» **HOW TO COMPLETE THIS TASK**:
Your task is to print each record exactly as it reads.

Stored records
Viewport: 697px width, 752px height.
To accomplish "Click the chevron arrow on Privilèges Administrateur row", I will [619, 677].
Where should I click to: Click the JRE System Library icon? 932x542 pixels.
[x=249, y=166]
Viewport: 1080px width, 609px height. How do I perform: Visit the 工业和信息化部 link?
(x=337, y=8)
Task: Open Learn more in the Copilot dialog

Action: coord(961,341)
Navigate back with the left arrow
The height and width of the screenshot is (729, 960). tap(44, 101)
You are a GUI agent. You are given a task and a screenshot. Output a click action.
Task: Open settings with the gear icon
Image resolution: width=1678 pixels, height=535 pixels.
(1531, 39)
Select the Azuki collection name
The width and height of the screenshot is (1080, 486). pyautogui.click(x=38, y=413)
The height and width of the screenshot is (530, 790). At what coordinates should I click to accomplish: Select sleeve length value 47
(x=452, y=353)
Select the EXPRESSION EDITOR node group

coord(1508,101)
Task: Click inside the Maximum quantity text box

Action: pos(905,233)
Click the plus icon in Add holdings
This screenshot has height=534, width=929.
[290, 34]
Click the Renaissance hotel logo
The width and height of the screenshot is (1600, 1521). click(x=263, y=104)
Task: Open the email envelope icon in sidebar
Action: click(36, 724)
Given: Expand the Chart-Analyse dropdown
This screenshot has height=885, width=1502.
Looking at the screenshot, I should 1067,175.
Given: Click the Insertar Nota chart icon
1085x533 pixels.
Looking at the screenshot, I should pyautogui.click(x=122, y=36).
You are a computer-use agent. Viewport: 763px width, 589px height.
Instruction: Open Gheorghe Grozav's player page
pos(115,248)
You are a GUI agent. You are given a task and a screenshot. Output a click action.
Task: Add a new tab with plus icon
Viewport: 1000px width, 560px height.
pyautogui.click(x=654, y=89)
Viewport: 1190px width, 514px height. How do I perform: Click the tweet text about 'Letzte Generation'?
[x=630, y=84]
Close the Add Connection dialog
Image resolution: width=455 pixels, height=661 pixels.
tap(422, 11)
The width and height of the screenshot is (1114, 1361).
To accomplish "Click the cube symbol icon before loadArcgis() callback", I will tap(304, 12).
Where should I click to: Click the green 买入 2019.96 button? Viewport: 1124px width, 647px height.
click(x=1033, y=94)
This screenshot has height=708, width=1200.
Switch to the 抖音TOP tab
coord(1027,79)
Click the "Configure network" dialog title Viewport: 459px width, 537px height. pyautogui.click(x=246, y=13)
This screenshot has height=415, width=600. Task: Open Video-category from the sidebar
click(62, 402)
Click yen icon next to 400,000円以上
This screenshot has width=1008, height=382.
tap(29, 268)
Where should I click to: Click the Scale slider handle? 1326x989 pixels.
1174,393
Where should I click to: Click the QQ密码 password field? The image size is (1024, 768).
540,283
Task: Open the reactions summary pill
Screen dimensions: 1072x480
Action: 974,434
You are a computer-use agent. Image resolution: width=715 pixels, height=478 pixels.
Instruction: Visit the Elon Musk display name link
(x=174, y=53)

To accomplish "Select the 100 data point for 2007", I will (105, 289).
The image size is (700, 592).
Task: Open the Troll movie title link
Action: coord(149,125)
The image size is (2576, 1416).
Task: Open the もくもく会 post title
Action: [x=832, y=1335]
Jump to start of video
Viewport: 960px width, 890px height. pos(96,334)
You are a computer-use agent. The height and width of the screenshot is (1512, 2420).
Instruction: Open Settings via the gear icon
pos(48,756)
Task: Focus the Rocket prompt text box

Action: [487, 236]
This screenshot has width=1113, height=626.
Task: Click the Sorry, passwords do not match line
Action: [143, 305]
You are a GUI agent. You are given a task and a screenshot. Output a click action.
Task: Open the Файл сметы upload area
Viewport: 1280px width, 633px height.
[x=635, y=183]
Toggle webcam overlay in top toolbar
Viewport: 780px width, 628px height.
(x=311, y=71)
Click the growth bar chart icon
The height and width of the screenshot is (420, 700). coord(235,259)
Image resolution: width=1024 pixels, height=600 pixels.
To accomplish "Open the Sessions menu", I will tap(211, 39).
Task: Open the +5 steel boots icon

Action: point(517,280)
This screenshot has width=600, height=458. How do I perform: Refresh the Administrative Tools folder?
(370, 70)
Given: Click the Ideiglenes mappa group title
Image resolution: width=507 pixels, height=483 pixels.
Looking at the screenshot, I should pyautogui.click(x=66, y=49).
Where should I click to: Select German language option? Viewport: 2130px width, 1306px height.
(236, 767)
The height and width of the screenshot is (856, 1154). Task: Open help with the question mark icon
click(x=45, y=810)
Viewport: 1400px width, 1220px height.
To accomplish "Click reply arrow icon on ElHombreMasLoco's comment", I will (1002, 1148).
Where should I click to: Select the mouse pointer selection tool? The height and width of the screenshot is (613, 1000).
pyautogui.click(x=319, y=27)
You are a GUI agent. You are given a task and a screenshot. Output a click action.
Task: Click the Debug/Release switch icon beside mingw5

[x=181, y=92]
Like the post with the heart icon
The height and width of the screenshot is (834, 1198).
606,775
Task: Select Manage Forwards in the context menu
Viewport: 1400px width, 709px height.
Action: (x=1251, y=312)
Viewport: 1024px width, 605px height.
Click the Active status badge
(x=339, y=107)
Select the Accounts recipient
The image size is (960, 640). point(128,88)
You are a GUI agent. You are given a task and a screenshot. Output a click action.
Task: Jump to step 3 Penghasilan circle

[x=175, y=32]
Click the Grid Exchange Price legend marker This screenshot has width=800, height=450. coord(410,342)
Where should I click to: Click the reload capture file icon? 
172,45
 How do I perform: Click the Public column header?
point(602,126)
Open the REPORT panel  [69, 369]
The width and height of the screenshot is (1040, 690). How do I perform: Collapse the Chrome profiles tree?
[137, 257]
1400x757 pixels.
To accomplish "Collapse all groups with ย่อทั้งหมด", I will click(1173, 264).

» **ANSWER TO THIS EXERCISE**:
Viewport: 697px width, 752px height.
To accomplish "Click the chevron arrow on Privilèges Administrateur row", I will [619, 677].
Where should I click to: Click the JRE System Library icon? 932x542 pixels.
[x=249, y=166]
Viewport: 1080px width, 609px height. How do I perform: Visit the 工业和信息化部 link?
(x=337, y=8)
Task: Open Learn more in the Copilot dialog

Action: coord(961,341)
Navigate back with the left arrow
The height and width of the screenshot is (729, 960). tap(44, 101)
You are a GUI agent. You are given a task and a screenshot. Output a click action.
Task: Open settings with the gear icon
Image resolution: width=1678 pixels, height=535 pixels.
(1531, 39)
Select the Azuki collection name
The width and height of the screenshot is (1080, 486). pyautogui.click(x=38, y=413)
The height and width of the screenshot is (530, 790). At what coordinates should I click to accomplish: Select sleeve length value 47
(x=452, y=353)
Select the EXPRESSION EDITOR node group

coord(1508,101)
Task: Click inside the Maximum quantity text box

Action: pos(905,233)
Click the plus icon in Add holdings
This screenshot has height=534, width=929.
[290, 34]
Click the Renaissance hotel logo
The width and height of the screenshot is (1600, 1521). click(x=263, y=104)
Task: Open the email envelope icon in sidebar
Action: click(36, 724)
Given: Expand the Chart-Analyse dropdown
This screenshot has height=885, width=1502.
Looking at the screenshot, I should 1067,175.
Given: Click the Insertar Nota chart icon
1085x533 pixels.
Looking at the screenshot, I should pyautogui.click(x=122, y=36).
You are a computer-use agent. Viewport: 763px width, 589px height.
Instruction: Open Gheorghe Grozav's player page
pos(115,248)
You are a GUI agent. You are given a task and a screenshot. Output a click action.
Task: Add a new tab with plus icon
Viewport: 1000px width, 560px height.
pyautogui.click(x=654, y=89)
Viewport: 1190px width, 514px height. How do I perform: Click the tweet text about 'Letzte Generation'?
[x=630, y=84]
Close the Add Connection dialog
Image resolution: width=455 pixels, height=661 pixels.
tap(422, 11)
The width and height of the screenshot is (1114, 1361).
To accomplish "Click the cube symbol icon before loadArcgis() callback", I will tap(304, 12).
Where should I click to: Click the green 买入 2019.96 button? Viewport: 1124px width, 647px height.
click(x=1033, y=94)
This screenshot has height=708, width=1200.
Switch to the 抖音TOP tab
coord(1027,79)
Click the "Configure network" dialog title Viewport: 459px width, 537px height. pyautogui.click(x=246, y=13)
This screenshot has height=415, width=600. Task: Open Video-category from the sidebar
click(62, 402)
Click yen icon next to 400,000円以上
This screenshot has width=1008, height=382.
tap(29, 268)
Where should I click to: Click the Scale slider handle? 1326x989 pixels.
1174,393
Where should I click to: Click the QQ密码 password field? The image size is (1024, 768).
540,283
Task: Open the reactions summary pill
Screen dimensions: 1072x480
Action: 974,434
You are a computer-use agent. Image resolution: width=715 pixels, height=478 pixels.
Instruction: Visit the Elon Musk display name link
(x=174, y=53)

To accomplish "Select the 100 data point for 2007", I will (105, 289).
The image size is (700, 592).
Task: Open the Troll movie title link
Action: coord(149,125)
The image size is (2576, 1416).
Task: Open the もくもく会 post title
Action: [x=832, y=1335]
Jump to start of video
Viewport: 960px width, 890px height. pos(96,334)
You are a computer-use agent. The height and width of the screenshot is (1512, 2420).
Instruction: Open Settings via the gear icon
pos(48,756)
Task: Focus the Rocket prompt text box

Action: [487, 236]
This screenshot has width=1113, height=626.
Task: Click the Sorry, passwords do not match line
Action: [143, 305]
You are a GUI agent. You are given a task and a screenshot. Output a click action.
Task: Open the Файл сметы upload area
Viewport: 1280px width, 633px height.
[x=635, y=183]
Toggle webcam overlay in top toolbar
Viewport: 780px width, 628px height.
(x=311, y=71)
Click the growth bar chart icon
The height and width of the screenshot is (420, 700). coord(235,259)
Image resolution: width=1024 pixels, height=600 pixels.
To accomplish "Open the Sessions menu", I will tap(211, 39).
Task: Open the +5 steel boots icon

Action: point(517,280)
This screenshot has width=600, height=458. How do I perform: Refresh the Administrative Tools folder?
(370, 70)
Given: Click the Ideiglenes mappa group title
Image resolution: width=507 pixels, height=483 pixels.
Looking at the screenshot, I should pyautogui.click(x=66, y=49).
Where should I click to: Select German language option? Viewport: 2130px width, 1306px height.
(236, 767)
The height and width of the screenshot is (856, 1154). Task: Open help with the question mark icon
click(x=45, y=810)
Viewport: 1400px width, 1220px height.
To accomplish "Click reply arrow icon on ElHombreMasLoco's comment", I will (1002, 1148).
Where should I click to: Select the mouse pointer selection tool? The height and width of the screenshot is (613, 1000).
pyautogui.click(x=319, y=27)
You are a GUI agent. You are given a task and a screenshot. Output a click action.
Task: Click the Debug/Release switch icon beside mingw5

[x=181, y=92]
Like the post with the heart icon
The height and width of the screenshot is (834, 1198).
606,775
Task: Select Manage Forwards in the context menu
Viewport: 1400px width, 709px height.
Action: (x=1251, y=312)
Viewport: 1024px width, 605px height.
Click the Active status badge
(x=339, y=107)
Select the Accounts recipient
The image size is (960, 640). point(128,88)
You are a GUI agent. You are given a task and a screenshot. Output a click action.
Task: Jump to step 3 Penghasilan circle

[x=175, y=32]
Click the Grid Exchange Price legend marker This screenshot has width=800, height=450. coord(410,342)
Where should I click to: Click the reload capture file icon? 
172,45
 How do I perform: Click the Public column header?
point(602,126)
Open the REPORT panel  [69, 369]
The width and height of the screenshot is (1040, 690). How do I perform: Collapse the Chrome profiles tree?
[137, 257]
1400x757 pixels.
To accomplish "Collapse all groups with ย่อทั้งหมด", I will click(1173, 264).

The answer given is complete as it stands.